Il sindaco Annamaria Casini chiede l'intervento dell'Esercito per limitare il numero di persone in giro. In una lettera al Prefetto dell'Aquila, Cinzia Torraco, il sindaco chiede "un supporto ulteriore, anche con il coinvolgimento dell'esercito se necessario, come accaduto in altre emergenze di questo territorio, che possa integrare i servizi di controllo in citta', per scoraggiare e sanzionare chi contravviene". Carabinieri, polizia e polizia locale gia' fanno la loro parte.  "Per fortuna in Valle Peligna non ci sono ancora casi accertati di Covid 19, ma occorre preservare questa situazione con l'intensificazione del controllo sul territorio da parte delle forze dell'ordine, per assicurarsi che le persone rispettino le disposizioni contenute nel decreto di governo e restino a casa - prosegue Casini - molti hanno capito e stanno rispettando le norme. Troppi, pero', sono ancora coloro che escono affollando alcune zone della citta', soprattutto in aree periferiche, continuando a percorrere quelle strade con rischio di assembramento, cosi' come, secondo le numerose segnalazioni che mi hanno inviato i cittadini stessi, avviene negli orari di apertura della ztl nel centro storico: troppe macchine circolano non rispettando le prescrizioni".

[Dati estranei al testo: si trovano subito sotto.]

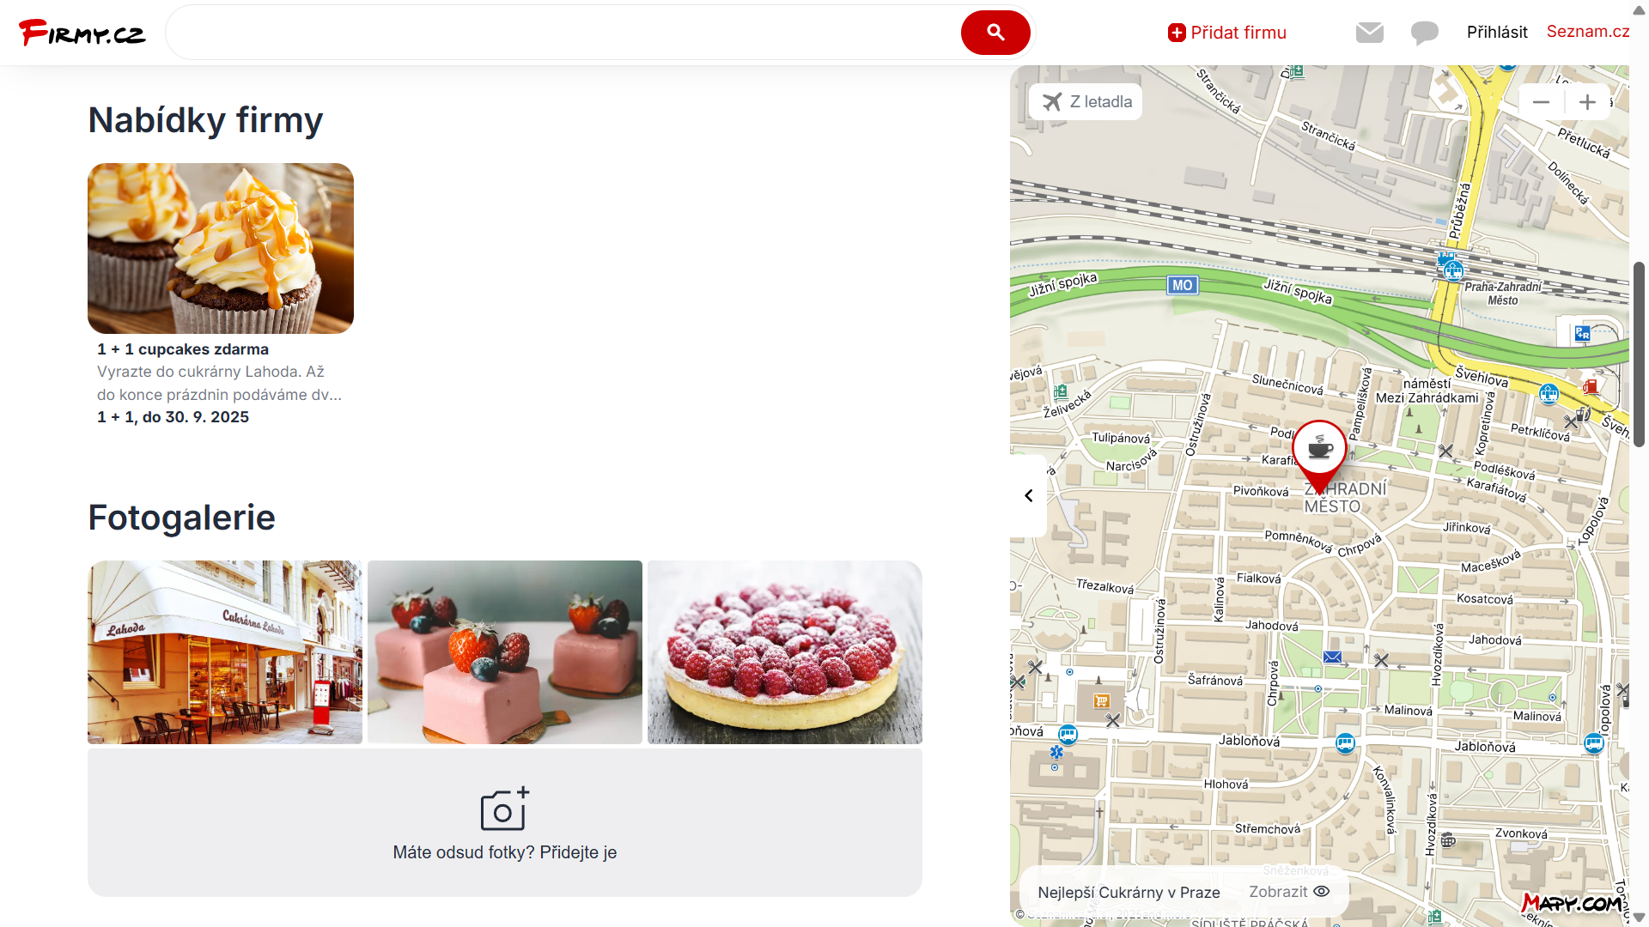
Task: Toggle Z letadla aerial map view
Action: tap(1086, 101)
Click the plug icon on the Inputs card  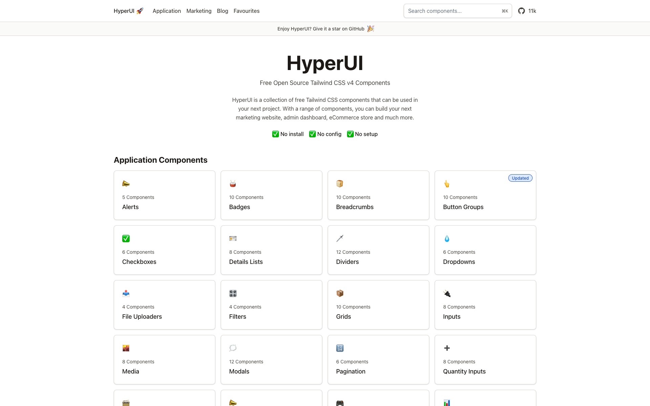[447, 293]
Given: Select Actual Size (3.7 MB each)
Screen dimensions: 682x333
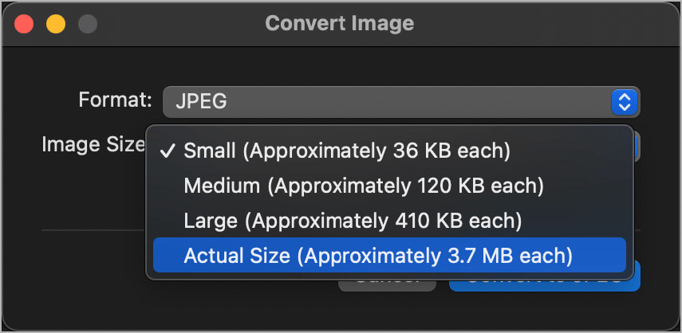Looking at the screenshot, I should click(378, 256).
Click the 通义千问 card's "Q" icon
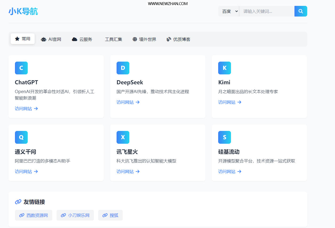This screenshot has width=335, height=228. click(x=21, y=137)
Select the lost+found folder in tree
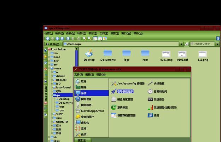221x142 pixels. [63, 87]
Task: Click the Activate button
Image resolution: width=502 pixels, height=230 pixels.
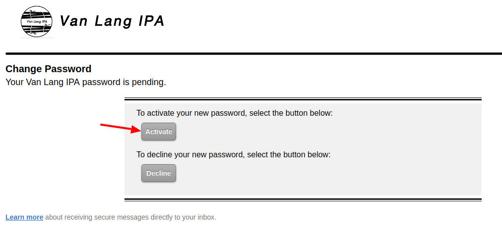Action: 159,132
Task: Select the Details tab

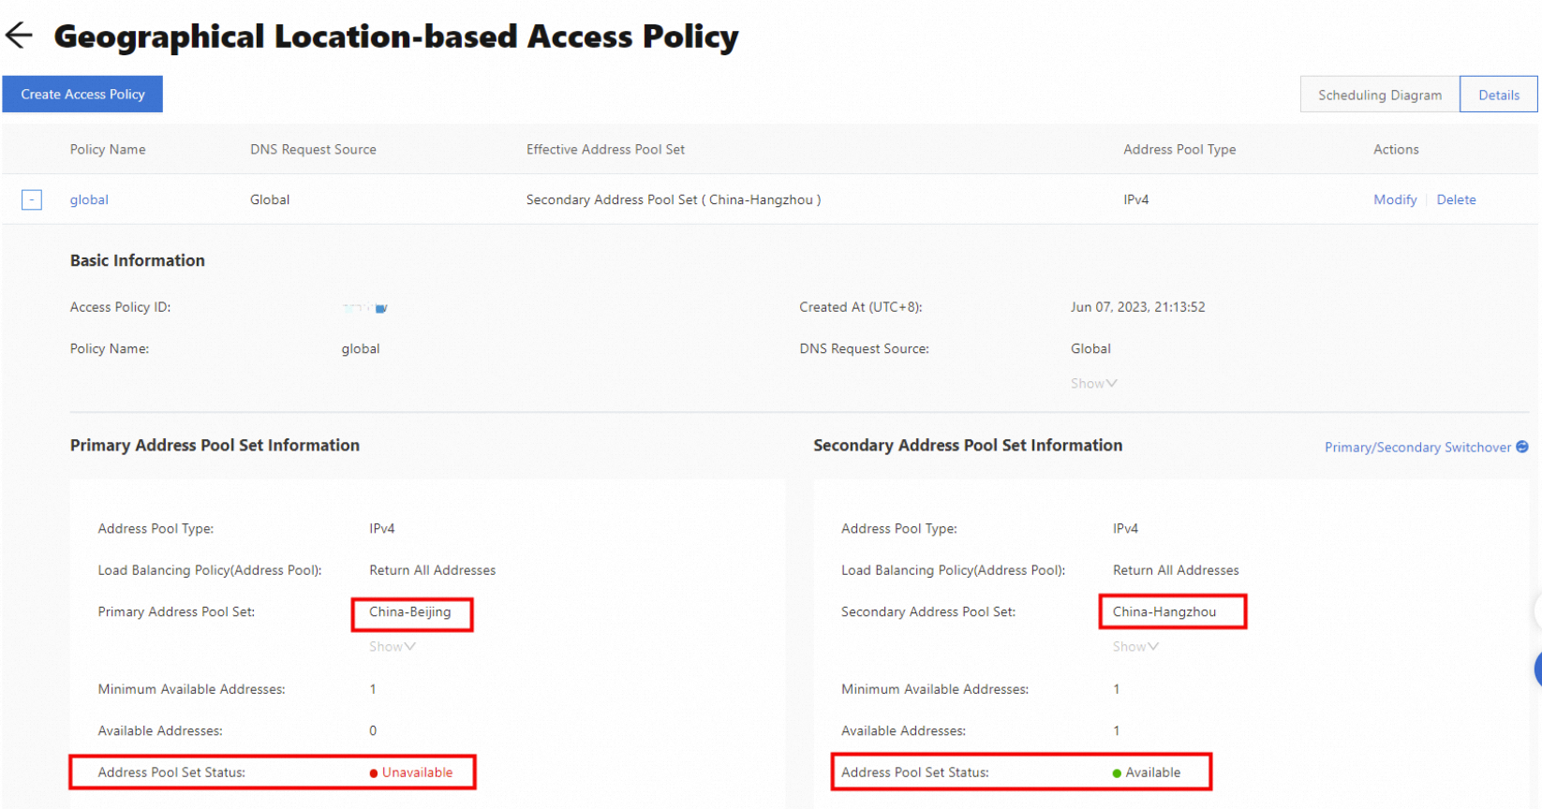Action: (x=1498, y=95)
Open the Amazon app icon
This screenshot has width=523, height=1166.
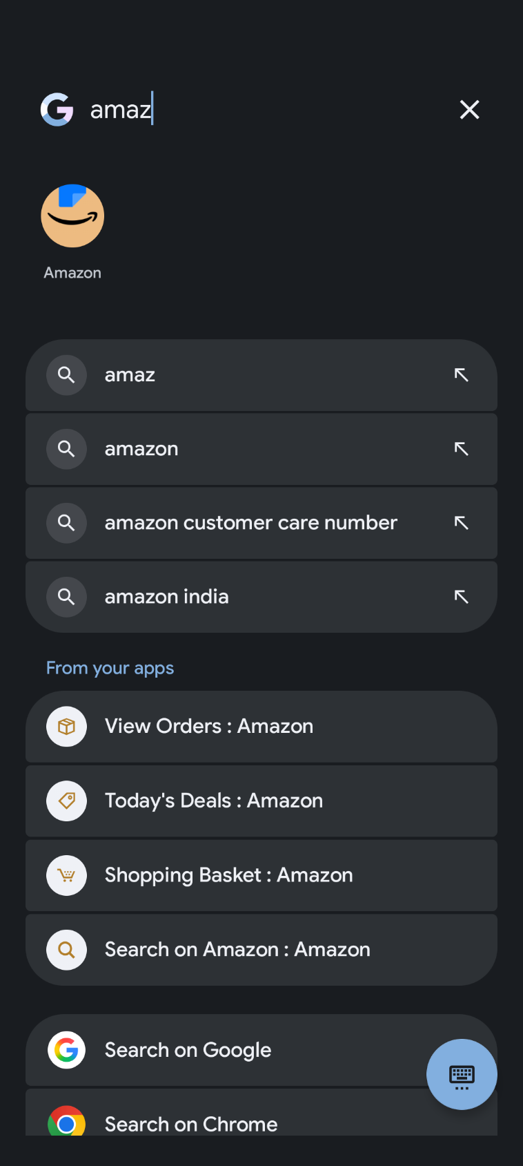72,216
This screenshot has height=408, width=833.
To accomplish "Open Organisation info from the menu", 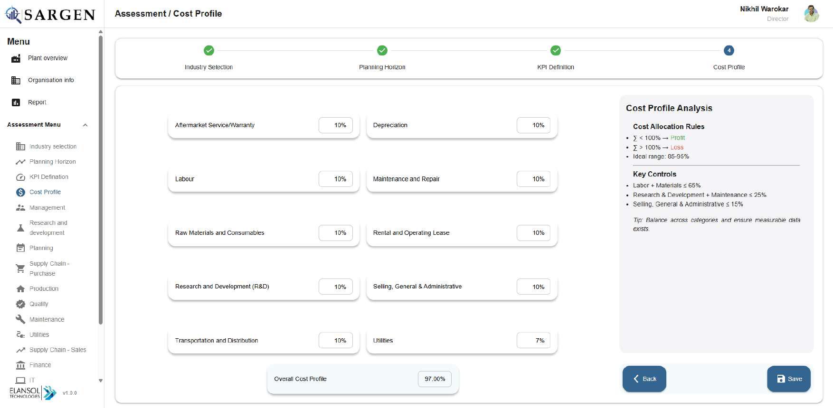I will [51, 80].
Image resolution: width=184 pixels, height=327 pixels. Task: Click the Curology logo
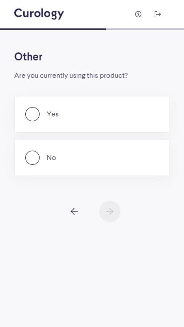pos(39,14)
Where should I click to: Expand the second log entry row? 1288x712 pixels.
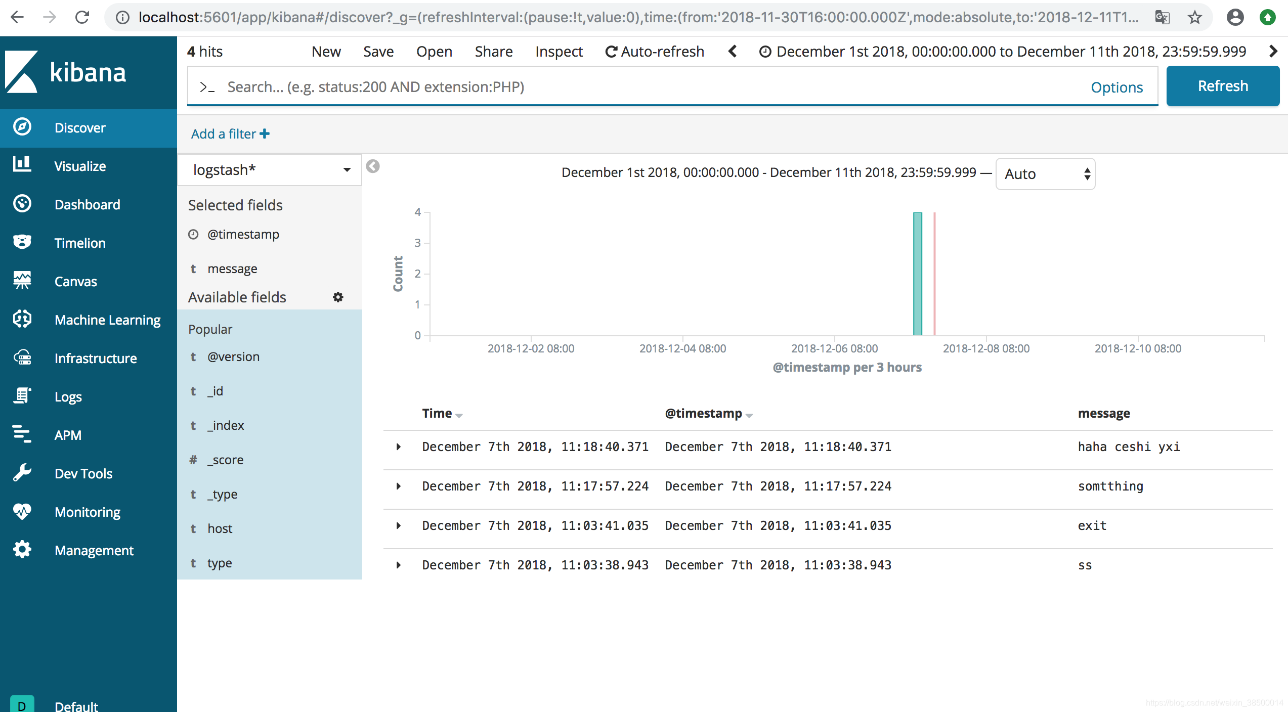tap(398, 485)
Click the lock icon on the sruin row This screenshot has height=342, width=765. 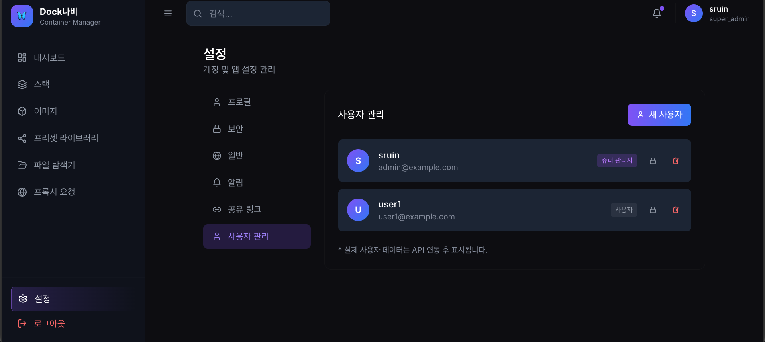tap(653, 161)

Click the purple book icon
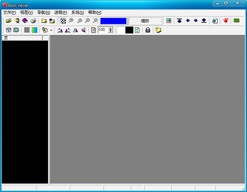coord(25,21)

"Continuano, inoltre, a preoccupare i rientri in citta' e nei comuni circostanti di persone, provenienti da fuori regione, proprietari di seconde case o fuori sede per studio e/o lavoro - sottolinea il sindaco - un fenomeno che non puo' essere controllato in modo sistematico, ma che puo' diventare molto pericoloso. Rinnovo per loro un accorato appello di restare a casa".